Watching neurons feeds obesity knowledge

Scientists say they can now measure how full or hungry a mouse feels, thanks to a new technique which reveals how neurons behave in the part of the brain which regulates appetite.

Examining neurons directly can give clues as to how appetite is regulated (credit: MethoxyRoxy)

Researchers hope the technique, which uses magnetic resonance imaging, will enable a far greater understanding of why certain people become obese when others do not, and why different people have different appetites.

Research leader Professor Jimmy Bell, from the MRC Clinical Sciences Centre at Imperial College London, said: “Appetite and appetite control are important components of why people put on weight. We know very little about the mechanisms behind these processes and why they can vary so much between individuals. In the past we have had to rely on asking people how hungry they feel, this can be very subjective. Furthermore, sometimes your sense of satiety can be significantly affected by other factors such as your mood.”

Scientists had already identified the part of the hypothalamus area of the brain which regulates appetite. In this study, the researchers discovered that they could see the neurons there firing if they used a contrast agent of manganese ion to make the neurons visible on a magnetic resonance imaging scan.

When the mouse was hungry the neurons showed increased activity and the contrast agent was taken up, making the neurons ‘light up’ on the scan. The intensity of this signal decreased as the mouse became less hungry and the neurons became less active. The new research is the first to identify which contrast agent is taken up by the ‘hunger’ neurons and hence allow researchers to observe how they behave in response to different stimuli.

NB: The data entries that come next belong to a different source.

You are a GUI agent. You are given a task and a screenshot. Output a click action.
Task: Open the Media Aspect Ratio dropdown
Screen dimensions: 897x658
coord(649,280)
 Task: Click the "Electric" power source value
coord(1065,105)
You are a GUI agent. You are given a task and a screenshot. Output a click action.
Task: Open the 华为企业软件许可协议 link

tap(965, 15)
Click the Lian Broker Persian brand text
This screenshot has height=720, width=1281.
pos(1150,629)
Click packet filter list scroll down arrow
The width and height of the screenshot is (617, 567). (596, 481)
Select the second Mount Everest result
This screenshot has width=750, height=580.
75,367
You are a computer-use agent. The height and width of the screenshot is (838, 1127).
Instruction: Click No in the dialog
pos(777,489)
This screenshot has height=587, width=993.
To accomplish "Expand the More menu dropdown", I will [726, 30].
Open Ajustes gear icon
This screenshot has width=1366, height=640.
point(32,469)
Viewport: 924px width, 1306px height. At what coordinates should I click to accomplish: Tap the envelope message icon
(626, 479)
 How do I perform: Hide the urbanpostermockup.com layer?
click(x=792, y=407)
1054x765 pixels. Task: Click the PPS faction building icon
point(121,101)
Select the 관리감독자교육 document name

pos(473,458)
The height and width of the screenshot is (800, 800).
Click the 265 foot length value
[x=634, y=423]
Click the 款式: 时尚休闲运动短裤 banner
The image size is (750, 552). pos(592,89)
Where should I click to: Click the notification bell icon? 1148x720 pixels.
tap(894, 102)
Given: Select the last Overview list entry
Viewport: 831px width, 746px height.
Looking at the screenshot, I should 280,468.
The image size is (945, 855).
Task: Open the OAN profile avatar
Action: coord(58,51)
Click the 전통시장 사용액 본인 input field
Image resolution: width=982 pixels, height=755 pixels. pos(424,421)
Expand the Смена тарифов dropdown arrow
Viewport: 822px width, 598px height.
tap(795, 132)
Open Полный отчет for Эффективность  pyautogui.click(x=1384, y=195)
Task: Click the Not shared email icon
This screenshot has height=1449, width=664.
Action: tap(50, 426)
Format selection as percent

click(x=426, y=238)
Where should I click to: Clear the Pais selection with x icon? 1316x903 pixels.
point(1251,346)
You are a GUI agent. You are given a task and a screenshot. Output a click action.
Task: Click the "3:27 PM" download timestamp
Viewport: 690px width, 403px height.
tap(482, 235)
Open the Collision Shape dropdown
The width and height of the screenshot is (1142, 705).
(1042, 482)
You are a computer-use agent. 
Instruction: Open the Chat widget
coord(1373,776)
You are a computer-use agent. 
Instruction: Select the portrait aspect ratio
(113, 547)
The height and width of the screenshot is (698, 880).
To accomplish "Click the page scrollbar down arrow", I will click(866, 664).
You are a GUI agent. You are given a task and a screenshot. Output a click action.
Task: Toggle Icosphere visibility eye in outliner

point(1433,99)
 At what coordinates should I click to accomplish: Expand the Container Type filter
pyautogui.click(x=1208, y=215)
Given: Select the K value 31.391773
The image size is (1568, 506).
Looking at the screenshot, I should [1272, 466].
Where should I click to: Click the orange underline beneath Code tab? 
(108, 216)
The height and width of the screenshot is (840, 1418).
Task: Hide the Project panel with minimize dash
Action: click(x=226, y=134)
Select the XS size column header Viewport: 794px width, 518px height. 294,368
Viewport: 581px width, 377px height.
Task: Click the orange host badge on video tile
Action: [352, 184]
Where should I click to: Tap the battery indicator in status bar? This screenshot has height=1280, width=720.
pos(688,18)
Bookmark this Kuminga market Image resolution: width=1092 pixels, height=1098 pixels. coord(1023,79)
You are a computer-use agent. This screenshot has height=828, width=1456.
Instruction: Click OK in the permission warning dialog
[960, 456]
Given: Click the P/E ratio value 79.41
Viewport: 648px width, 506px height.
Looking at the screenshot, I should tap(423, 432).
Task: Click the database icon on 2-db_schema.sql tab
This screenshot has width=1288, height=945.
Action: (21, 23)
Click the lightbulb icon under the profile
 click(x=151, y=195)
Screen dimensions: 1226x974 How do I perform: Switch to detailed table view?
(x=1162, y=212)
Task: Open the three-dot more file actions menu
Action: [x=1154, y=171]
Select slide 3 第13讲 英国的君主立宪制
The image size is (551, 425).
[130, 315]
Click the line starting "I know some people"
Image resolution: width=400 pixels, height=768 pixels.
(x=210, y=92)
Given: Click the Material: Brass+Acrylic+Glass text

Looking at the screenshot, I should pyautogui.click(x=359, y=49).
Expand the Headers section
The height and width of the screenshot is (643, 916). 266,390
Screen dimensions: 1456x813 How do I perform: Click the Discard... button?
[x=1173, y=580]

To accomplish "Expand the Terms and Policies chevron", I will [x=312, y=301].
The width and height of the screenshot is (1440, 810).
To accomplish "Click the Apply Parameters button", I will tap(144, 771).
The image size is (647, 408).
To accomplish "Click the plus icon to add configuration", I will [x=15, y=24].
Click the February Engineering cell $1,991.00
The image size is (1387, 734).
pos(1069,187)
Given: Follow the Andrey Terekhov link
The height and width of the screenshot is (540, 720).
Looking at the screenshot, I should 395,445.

Mice given the contrast agent were also given one of two types of hormone. These were either pancreatic peptide YY (PYY), which is known to inhibit appetite, or ghrelin, which is known to increase it. The scientists then monitored the reactions of the ‘hunger’ neurons to these stimuli. As expected, the intensity of the neurons’ signals increased when ghrelin was administered and decreased with PYY.

Professor Bell said: “Our new method is much more reliable and completely objective. With murine models, we can now look directly at neuronal activity in the brain. We are working on developing similar methods to study neuronal activity in the appetite centers in people.”

The study is published in the Journal of Neuroscience.